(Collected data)
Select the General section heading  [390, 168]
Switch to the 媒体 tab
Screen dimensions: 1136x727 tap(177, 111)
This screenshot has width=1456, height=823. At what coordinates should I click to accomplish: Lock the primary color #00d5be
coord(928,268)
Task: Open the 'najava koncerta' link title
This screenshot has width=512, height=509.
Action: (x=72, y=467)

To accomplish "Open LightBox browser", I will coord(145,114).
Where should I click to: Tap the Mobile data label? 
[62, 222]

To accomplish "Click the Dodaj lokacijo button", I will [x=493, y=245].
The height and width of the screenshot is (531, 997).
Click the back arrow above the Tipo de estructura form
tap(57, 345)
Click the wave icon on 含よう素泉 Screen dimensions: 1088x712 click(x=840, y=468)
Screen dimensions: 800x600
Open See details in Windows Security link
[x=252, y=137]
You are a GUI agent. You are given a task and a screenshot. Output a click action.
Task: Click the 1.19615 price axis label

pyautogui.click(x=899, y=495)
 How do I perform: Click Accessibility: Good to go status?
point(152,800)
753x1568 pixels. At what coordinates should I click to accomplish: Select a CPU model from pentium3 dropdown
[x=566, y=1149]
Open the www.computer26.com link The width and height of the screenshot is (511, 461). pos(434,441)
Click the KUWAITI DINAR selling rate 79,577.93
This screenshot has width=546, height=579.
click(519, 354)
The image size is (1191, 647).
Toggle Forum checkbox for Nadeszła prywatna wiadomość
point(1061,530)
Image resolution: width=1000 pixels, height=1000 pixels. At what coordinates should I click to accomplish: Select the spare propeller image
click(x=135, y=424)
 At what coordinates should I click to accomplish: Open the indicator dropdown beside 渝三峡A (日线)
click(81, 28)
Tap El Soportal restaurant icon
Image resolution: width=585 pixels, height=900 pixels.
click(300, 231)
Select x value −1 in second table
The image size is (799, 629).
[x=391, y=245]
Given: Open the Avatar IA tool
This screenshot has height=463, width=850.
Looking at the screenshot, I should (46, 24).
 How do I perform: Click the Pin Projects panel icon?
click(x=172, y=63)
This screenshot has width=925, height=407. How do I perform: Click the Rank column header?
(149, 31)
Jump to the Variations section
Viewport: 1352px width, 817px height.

- **WHAT THE TASK ASKS**
Your answer must be the lines from the one containing "Jump to the Variations section" to the last line of the entries, repeated exactly and with nothing else.

- **WRITTEN RESPONSE**
Jump to the Variations section
Viewport: 1352px width, 817px height.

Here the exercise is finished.